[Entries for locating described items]
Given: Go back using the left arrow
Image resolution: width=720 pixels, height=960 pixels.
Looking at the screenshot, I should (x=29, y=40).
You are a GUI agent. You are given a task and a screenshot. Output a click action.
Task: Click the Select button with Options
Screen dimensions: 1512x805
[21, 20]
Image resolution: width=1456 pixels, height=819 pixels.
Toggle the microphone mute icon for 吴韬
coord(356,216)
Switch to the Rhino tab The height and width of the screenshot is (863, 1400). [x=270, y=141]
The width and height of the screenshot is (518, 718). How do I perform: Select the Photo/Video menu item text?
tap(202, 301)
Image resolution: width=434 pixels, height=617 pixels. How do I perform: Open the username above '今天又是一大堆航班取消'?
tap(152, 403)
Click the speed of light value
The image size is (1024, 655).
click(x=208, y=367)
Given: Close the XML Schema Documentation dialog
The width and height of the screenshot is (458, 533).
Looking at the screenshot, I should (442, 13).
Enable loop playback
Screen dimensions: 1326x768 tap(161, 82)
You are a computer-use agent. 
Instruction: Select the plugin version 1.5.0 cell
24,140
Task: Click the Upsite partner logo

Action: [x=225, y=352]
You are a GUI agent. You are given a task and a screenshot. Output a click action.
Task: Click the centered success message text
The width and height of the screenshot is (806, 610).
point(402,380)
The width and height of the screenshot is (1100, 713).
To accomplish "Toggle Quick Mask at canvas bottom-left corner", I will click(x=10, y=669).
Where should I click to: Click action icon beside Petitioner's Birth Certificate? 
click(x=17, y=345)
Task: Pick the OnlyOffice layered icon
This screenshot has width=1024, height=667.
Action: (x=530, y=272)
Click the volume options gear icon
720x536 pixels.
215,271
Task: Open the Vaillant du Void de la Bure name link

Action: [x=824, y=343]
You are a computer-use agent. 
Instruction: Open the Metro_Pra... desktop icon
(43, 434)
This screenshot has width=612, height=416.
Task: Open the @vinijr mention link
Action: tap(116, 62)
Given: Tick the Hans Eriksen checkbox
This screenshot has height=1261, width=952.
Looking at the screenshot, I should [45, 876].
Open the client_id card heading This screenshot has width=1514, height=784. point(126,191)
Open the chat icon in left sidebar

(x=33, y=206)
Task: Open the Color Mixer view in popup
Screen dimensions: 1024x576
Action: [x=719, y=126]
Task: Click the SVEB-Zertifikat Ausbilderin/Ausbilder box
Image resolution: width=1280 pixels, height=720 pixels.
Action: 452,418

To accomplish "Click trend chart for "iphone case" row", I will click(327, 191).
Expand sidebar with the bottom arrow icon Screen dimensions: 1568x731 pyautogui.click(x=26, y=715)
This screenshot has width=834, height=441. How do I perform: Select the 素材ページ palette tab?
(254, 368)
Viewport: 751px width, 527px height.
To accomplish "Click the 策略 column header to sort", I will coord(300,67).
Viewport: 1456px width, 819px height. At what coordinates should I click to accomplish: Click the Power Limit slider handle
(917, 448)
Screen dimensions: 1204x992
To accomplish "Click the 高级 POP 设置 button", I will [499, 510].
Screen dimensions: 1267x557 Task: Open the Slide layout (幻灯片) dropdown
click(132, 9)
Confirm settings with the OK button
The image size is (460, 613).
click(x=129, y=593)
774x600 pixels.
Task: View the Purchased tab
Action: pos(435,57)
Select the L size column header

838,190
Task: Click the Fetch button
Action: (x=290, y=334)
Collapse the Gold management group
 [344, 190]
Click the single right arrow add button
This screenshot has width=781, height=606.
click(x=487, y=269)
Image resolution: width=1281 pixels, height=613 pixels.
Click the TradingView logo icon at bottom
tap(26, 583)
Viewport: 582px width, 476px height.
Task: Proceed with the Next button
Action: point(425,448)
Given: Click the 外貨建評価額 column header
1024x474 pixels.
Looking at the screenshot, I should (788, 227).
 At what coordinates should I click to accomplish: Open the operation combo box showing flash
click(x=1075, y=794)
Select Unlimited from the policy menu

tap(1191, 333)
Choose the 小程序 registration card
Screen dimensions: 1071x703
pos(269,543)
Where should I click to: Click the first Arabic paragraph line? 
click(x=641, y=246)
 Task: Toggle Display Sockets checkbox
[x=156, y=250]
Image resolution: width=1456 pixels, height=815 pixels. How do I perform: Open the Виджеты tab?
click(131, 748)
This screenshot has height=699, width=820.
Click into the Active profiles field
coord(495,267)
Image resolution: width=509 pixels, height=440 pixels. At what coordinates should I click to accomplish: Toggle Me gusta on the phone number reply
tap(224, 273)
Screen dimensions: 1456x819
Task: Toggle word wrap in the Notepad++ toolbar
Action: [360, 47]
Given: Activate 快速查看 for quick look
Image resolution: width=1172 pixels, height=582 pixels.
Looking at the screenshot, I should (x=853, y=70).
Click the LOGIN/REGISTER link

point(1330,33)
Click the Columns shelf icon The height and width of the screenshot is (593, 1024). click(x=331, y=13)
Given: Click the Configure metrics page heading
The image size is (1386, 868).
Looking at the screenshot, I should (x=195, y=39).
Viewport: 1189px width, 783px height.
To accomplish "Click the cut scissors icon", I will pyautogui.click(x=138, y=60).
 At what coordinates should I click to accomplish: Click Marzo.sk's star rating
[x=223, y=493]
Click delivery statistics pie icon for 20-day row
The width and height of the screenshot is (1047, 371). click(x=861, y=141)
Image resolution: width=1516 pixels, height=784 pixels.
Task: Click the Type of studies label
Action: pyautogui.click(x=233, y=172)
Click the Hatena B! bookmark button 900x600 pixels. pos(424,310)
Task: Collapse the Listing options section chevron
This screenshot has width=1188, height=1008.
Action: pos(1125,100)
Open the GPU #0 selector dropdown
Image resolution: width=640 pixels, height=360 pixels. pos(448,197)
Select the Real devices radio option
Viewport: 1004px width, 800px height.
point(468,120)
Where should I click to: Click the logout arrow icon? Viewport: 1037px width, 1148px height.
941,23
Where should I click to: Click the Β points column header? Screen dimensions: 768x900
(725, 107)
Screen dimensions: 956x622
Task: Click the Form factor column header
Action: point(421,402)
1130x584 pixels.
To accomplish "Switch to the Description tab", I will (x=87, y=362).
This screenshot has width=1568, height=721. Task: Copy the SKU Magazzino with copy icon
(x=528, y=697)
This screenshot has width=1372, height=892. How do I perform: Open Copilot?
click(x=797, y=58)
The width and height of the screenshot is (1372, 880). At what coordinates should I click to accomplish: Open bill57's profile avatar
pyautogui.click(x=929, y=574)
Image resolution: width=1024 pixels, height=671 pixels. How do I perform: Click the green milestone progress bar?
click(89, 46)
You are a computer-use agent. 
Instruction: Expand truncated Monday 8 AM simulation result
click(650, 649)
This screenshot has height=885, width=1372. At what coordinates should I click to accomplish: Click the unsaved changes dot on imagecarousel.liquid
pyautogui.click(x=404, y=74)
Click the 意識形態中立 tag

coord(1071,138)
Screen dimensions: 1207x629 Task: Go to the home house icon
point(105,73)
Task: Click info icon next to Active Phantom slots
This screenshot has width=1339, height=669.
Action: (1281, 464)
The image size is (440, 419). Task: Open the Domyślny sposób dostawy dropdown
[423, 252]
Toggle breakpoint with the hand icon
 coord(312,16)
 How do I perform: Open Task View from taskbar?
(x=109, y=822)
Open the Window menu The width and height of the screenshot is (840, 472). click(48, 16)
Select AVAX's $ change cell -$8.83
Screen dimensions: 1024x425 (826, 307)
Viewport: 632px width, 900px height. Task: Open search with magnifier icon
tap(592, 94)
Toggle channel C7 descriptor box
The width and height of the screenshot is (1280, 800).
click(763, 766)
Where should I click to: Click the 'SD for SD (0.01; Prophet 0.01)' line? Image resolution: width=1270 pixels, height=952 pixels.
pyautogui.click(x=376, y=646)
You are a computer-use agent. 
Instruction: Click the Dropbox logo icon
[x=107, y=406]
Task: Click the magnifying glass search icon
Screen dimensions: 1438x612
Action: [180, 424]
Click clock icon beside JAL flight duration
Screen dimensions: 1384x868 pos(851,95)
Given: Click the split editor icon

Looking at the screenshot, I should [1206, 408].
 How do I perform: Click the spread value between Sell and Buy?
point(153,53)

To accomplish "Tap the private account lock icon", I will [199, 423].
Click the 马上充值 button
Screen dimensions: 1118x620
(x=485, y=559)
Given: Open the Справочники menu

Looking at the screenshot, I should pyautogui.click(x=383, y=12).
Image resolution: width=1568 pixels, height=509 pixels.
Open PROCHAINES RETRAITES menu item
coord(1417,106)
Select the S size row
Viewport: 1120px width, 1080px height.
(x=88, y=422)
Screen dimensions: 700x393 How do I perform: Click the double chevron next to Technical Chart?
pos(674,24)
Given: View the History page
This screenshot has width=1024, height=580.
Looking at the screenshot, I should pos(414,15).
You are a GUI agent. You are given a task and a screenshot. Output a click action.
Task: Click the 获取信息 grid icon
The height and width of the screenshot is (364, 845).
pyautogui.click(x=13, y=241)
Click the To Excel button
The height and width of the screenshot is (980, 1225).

* PROBLEM STATEMENT
Convert the stretch from the start of the entries through the line containing "coord(356,216)" into a Markdown table with the columns Row and Line. Number each line in Row, put the line itself in Line, and leave out blank lines.

* THE RESPONSE
| Row | Line |
|---|---|
| 1 | Given: Go back using the left arrow |
| 2 | Image resolution: width=720 pixels, height=960 pixels. |
| 3 | Looking at the screenshot, I should (x=29, y=40). |
| 4 | You are a GUI agent. You are given a task and a screenshot. Output a click action. |
| 5 | Task: Click the Select button with Options |
| 6 | Screen dimensions: 1512x805 |
| 7 | [21, 20] |
| 8 | Image resolution: width=1456 pixels, height=819 pixels. |
| 9 | Toggle the microphone mute icon for 吴韬 |
| 10 | coord(356,216) |